### Problem details
Taking the line with "Annexure (744, 771)" as the first and the line with "Saints (590, 2021)" as the last, set down exactly every line in that range from the entries below, and no more.

______________________________

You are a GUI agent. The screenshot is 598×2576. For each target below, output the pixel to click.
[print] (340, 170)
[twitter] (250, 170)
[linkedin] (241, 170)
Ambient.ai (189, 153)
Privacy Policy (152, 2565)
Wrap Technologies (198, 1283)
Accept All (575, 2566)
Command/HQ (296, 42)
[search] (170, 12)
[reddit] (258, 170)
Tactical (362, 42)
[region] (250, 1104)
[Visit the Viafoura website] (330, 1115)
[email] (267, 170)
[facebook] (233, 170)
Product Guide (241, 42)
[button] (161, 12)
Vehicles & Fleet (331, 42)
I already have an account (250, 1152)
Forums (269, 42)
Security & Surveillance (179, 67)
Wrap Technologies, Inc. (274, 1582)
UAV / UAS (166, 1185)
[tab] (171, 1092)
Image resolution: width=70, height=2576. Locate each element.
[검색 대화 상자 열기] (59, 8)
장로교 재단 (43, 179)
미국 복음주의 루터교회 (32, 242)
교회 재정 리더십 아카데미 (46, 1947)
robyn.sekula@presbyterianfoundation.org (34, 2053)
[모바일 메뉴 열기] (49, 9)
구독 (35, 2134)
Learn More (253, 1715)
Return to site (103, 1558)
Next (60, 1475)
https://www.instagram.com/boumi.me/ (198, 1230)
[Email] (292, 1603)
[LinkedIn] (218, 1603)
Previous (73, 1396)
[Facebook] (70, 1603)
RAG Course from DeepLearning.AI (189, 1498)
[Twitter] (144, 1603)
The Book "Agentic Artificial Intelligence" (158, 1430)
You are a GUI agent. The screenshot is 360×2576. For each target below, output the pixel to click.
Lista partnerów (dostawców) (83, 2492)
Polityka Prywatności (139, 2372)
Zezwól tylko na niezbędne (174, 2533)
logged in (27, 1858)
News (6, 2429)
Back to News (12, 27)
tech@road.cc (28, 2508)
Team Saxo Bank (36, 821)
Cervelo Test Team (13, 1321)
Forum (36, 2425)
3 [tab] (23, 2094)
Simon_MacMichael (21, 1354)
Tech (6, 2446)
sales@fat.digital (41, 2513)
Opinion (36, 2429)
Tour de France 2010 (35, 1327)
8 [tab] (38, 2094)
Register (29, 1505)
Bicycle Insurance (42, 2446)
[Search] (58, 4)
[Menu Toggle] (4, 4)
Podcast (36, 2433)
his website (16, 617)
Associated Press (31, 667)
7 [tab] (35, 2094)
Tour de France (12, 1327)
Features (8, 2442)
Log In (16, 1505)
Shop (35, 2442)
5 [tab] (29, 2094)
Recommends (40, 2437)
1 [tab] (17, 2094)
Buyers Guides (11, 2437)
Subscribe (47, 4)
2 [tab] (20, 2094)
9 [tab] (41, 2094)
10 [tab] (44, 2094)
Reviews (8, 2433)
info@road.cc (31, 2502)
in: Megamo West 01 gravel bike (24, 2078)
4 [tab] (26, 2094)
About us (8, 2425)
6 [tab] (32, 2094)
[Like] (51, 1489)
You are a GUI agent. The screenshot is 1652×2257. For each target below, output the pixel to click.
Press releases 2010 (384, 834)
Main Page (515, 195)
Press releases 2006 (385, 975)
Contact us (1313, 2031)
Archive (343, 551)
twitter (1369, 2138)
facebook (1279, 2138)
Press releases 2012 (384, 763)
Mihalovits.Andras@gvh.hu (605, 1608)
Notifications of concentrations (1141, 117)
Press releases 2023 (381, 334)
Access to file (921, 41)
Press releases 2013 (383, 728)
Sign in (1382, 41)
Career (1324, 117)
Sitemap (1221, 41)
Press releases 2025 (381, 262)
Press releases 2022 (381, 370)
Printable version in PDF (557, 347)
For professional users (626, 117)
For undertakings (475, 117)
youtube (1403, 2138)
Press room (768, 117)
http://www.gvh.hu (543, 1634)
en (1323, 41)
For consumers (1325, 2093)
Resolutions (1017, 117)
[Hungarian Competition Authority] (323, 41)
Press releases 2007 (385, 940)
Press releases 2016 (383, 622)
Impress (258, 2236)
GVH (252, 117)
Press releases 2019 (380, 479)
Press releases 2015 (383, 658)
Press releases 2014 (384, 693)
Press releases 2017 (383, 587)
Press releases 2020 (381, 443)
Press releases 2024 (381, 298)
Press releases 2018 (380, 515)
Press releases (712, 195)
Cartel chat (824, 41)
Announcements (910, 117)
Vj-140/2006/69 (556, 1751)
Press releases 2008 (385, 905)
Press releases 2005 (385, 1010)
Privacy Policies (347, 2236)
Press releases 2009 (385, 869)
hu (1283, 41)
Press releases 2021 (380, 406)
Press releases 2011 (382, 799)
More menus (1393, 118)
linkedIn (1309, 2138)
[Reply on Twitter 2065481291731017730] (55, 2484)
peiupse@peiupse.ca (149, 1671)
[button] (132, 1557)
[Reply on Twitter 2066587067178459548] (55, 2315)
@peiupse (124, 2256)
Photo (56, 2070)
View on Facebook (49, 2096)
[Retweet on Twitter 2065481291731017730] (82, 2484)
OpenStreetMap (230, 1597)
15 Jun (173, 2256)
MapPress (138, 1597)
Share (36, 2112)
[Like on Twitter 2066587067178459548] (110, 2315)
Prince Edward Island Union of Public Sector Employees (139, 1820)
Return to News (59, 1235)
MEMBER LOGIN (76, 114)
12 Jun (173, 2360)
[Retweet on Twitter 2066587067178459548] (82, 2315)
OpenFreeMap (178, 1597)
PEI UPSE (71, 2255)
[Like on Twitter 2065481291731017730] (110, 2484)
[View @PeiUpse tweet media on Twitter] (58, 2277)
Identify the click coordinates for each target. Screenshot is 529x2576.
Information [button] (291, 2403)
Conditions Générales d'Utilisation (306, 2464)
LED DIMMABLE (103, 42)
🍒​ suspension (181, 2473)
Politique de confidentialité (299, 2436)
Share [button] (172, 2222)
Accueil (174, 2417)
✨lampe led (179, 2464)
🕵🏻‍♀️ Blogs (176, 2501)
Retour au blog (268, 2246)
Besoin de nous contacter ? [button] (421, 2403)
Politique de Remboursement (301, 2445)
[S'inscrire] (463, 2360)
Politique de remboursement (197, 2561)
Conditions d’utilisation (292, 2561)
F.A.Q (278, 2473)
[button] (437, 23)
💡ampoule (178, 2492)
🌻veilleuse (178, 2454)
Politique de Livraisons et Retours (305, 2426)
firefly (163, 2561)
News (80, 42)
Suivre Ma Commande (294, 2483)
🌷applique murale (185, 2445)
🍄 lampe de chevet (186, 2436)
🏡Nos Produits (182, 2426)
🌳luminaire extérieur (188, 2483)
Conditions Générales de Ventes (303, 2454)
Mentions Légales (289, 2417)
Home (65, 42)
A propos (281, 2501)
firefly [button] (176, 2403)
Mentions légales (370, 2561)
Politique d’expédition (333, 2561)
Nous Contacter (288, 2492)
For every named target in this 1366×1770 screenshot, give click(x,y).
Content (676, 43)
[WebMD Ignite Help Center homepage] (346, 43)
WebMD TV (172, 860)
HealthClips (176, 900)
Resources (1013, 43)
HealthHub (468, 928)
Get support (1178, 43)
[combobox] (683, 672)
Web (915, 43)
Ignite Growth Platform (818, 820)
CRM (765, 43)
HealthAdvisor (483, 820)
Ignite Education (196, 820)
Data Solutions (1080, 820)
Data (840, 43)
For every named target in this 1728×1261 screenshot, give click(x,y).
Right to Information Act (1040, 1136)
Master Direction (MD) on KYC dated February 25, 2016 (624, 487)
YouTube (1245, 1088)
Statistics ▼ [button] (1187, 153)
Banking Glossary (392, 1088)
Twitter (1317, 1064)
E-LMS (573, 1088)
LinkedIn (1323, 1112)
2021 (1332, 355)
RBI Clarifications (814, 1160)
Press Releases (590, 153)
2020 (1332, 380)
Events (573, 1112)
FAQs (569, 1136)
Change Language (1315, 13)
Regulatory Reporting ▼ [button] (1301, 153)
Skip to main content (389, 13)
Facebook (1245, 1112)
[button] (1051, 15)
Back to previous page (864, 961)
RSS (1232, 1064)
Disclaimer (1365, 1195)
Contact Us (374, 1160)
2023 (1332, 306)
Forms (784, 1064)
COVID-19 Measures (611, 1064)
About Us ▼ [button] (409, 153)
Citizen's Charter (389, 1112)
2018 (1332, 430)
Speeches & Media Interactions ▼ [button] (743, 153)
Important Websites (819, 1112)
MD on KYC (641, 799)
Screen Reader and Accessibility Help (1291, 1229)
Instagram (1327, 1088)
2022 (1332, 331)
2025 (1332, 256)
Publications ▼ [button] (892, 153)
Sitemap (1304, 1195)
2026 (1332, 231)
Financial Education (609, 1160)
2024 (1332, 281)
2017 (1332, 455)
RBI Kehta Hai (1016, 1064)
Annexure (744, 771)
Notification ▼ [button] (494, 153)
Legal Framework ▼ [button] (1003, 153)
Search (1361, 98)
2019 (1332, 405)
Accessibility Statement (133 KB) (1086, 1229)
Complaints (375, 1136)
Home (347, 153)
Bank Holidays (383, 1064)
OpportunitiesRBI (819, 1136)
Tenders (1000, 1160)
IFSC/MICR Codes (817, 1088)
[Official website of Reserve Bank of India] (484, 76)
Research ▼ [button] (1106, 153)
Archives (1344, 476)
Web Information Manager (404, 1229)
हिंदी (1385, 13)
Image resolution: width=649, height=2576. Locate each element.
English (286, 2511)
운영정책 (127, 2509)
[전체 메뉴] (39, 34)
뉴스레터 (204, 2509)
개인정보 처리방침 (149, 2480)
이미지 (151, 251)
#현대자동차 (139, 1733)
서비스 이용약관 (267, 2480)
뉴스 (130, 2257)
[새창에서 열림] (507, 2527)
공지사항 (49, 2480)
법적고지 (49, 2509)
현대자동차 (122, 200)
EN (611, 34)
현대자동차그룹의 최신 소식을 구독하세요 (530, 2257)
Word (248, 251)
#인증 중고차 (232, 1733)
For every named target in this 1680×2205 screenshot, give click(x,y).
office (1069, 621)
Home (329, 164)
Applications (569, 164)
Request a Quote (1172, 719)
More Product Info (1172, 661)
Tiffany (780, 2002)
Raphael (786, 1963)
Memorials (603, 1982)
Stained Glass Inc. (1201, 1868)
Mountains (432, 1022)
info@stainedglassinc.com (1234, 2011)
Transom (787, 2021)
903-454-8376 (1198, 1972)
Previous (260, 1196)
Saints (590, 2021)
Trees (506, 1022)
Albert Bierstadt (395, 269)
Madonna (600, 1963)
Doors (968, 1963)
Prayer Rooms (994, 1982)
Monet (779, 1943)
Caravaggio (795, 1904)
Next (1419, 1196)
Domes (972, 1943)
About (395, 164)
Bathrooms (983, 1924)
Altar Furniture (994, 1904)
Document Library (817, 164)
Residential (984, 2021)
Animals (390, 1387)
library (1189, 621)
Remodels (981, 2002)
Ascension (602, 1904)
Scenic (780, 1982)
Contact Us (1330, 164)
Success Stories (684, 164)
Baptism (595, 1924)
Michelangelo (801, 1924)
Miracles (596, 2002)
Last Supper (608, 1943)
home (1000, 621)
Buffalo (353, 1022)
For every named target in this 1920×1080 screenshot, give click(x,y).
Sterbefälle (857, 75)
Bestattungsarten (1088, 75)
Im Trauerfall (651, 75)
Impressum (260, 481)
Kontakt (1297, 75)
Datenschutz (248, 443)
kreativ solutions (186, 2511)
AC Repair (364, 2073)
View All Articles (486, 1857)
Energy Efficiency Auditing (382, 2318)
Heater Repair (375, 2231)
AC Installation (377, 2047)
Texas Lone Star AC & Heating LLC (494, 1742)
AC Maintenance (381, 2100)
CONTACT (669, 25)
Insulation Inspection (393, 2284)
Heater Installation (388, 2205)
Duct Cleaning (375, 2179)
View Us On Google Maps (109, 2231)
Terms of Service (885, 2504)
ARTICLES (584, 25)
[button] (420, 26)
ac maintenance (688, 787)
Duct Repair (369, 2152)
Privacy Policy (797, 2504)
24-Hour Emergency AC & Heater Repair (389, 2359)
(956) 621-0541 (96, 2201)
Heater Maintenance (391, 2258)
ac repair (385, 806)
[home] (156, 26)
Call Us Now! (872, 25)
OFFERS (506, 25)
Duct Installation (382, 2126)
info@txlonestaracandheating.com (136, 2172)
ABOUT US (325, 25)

______________________________

### The completed task
Annexure (744, 771)
Notification ▼ [button] (494, 153)
Legal Framework ▼ [button] (1003, 153)
Search (1361, 98)
2019 (1332, 405)
Accessibility Statement (133 KB) (1086, 1229)
Complaints (375, 1136)
Home (347, 153)
Bank Holidays (383, 1064)
OpportunitiesRBI (819, 1136)
Tenders (1000, 1160)
IFSC/MICR Codes (817, 1088)
[Official website of Reserve Bank of India] (484, 76)
Research ▼ [button] (1106, 153)
Archives (1344, 476)
Web Information Manager (404, 1229)
हिंदी (1385, 13)
Image resolution: width=649, height=2576. Locate each element.
English (286, 2511)
운영정책 (127, 2509)
[전체 메뉴] (39, 34)
뉴스레터 (204, 2509)
개인정보 처리방침 (149, 2480)
이미지 (151, 251)
#현대자동차 (139, 1733)
서비스 이용약관 (267, 2480)
뉴스 (130, 2257)
[새창에서 열림] (507, 2527)
공지사항 (49, 2480)
법적고지 (49, 2509)
현대자동차 (122, 200)
EN (611, 34)
현대자동차그룹의 최신 소식을 구독하세요 (530, 2257)
Word (248, 251)
#인증 중고차 (232, 1733)
For every named target in this 1680×2205 screenshot, give click(x,y).
office (1069, 621)
Home (329, 164)
Applications (569, 164)
Request a Quote (1172, 719)
More Product Info (1172, 661)
Tiffany (780, 2002)
Raphael (786, 1963)
Memorials (603, 1982)
Stained Glass Inc. (1201, 1868)
Mountains (432, 1022)
info@stainedglassinc.com (1234, 2011)
Transom (787, 2021)
903-454-8376 (1198, 1972)
Previous (260, 1196)
Saints (590, 2021)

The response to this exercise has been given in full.